FEDERAL CONTRACT LAW: Joseph J. Petrillo

Can we talk? Not as much as you think, GAO says

Joseph J. Petrillo

The Federal Acquisition Regulation Council and the General Accounting Office want to whittle away at one of the best recent procurement reforms.

The major rewrite of the FAR's Part 15 opened the door to more extensive and substantive discussions between the government and vendors competing for contracts.

But now a proposed revision and new GAO decisions threaten to limit these communications.

The prospective amendment would water down the rules about topics of discussion when the government opens negotiations with vendors it has decided are within the so-called competitive range.

As it stands, FAR requires the government to discuss deficiencies plus other aspects of the proposal'such as cost, price, technical approach, past performance, and terms and conditions'that in a contracting officer's opinion a bidder could change to materially enhance the proposal's chance of winning. Basically then, if the issue could be important, it's OK to discuss it.

But the FAR Council proposes to turn the clock back. Discussions would still have to cover significant weaknesses, deficiencies and adverse past-performance information to which the bidder hasn't had a chance to respond. But the contracting officer would only be encouraged, not required, to discuss other aspects of the proposal.

The revision idea came from a GAO protest decision [GCN, Feb. 8, 1999, Page 23]. GAO ruled that the rewritten FAR held that discussing other aspects was not mandatory, only optional. In other words, the word shall doesn't mean what we all thought it meant.

The proposed amendment takes its cue from GAO and changes the language from mandatory to optional. Citing the GAO case, the FAR Council calls the change a clarification.

Mum's the word

Another recent GAO decision also encourages agencies to clamp down on exchanges with bidders. This second case dealt with adverse past-performance information. Requiring past-performance evaluations was a cornerstone of procurement reform. In practice, however, problems and inconsistencies have plagued their use.

The rewritten Part 15 aimed to make it easier to get information from bidders about past performance. An agency wasn't limited to raising the topic only in formal discussions. It could also address past performance in new categories of talks called clarifications or communications'easier and less comprehensive exchanges.

In its recent decision, however, GAO held that agencies don't need to give bidders the opportunity to address adverse past-performance evaluations. Specifically, GAO said an agency did not have to raise the adverse findings with a bidder unless 'there clearly is a reason to question the validity' of the information.

But how would an agency know whether there is a reason to question the validity of the information? Wouldn't it make sense to ask the prospective contractor, who is in the best position to know and present the other side of the story?

The GAO decision itself tries to give an example of a clear reason to question the validity of a past-performance rating, such as 'where there are obvious inconsistencies between a reference's narrative comments and the actual ratings the reference gives the offeror.'

But this is no example at all. If the agency providing a reference gives inconsistent information, the first person to ask should be the agency's contact point. Why expect the contractor to know why the reference agency's comments rating is mixed up?

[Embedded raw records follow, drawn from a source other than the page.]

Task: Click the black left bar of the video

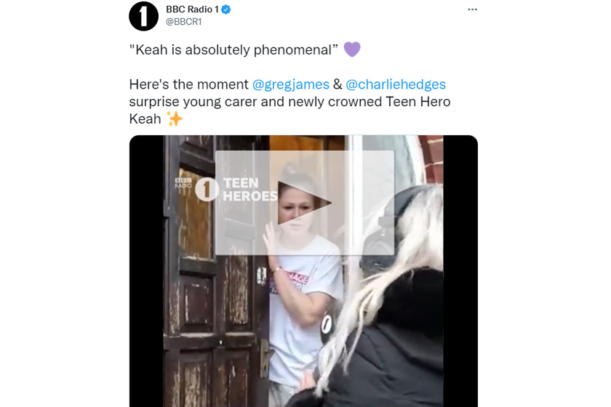Action: [146, 291]
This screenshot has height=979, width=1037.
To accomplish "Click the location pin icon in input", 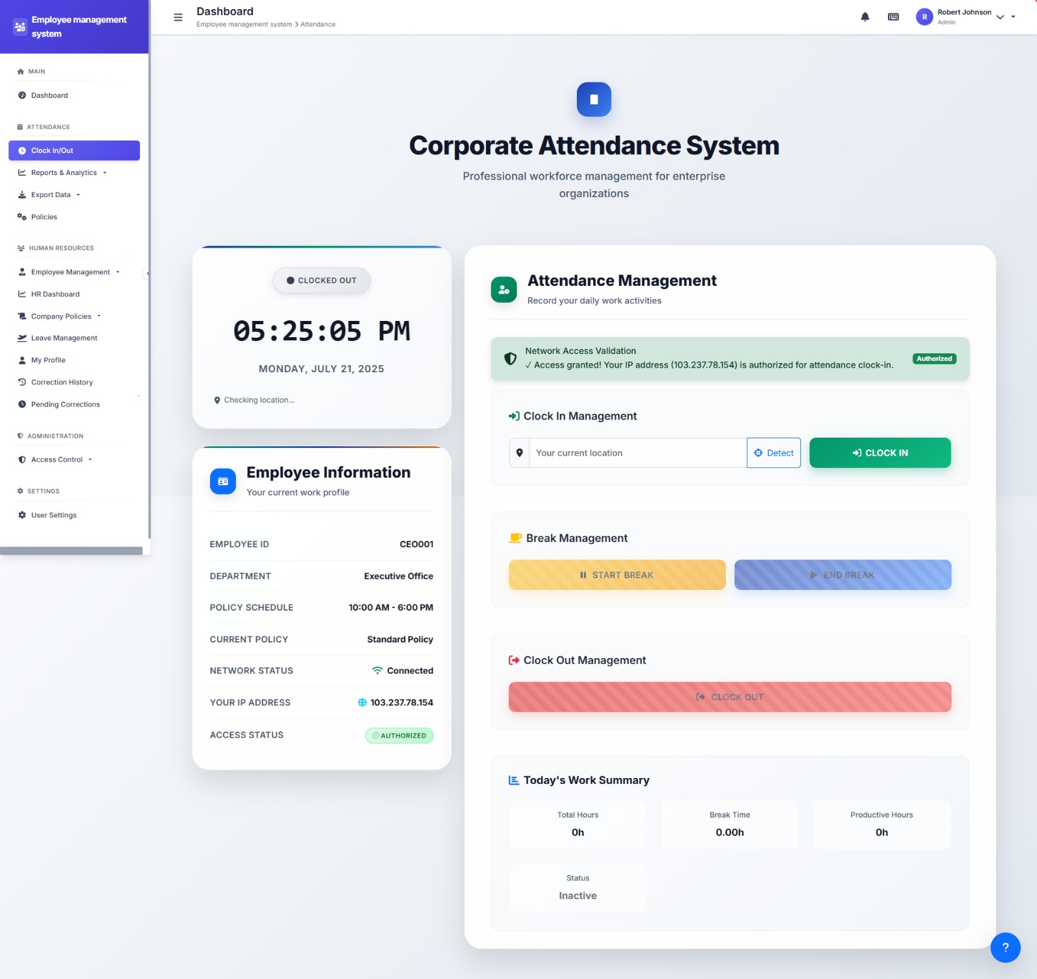I will click(519, 453).
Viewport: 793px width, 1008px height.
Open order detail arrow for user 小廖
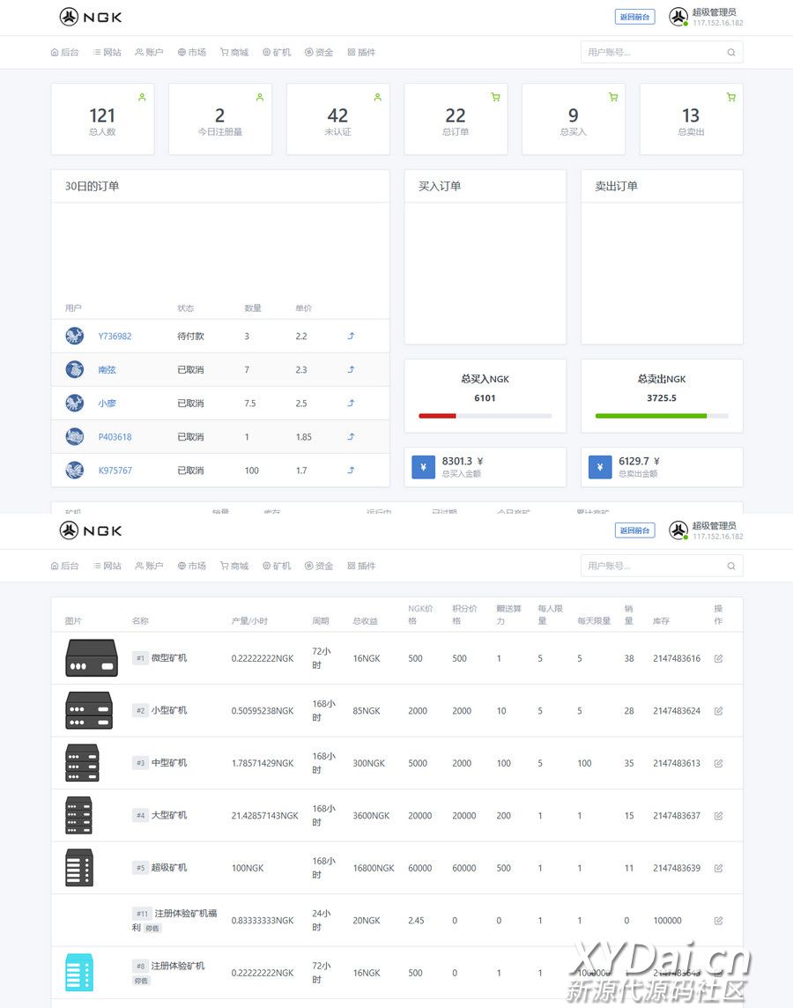tap(351, 403)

And GAO's ruling totally fails to acknowledge that it may be helpful to open a dialogue even when the adverse information is beyond question. Perhaps the company has learned from its mistakes and taken effective corrective measures. What's the harm in asking?

Once again, GAO is watering down important improvements in the negotiation process. Instead of encouraging full-and-robust communication, GAO is making it easier for agencies to talk less with bidders. And now the FAR Council wants to implement GAO's bad advice about the scope of discussions. It may do the same for clarifications and communications as well.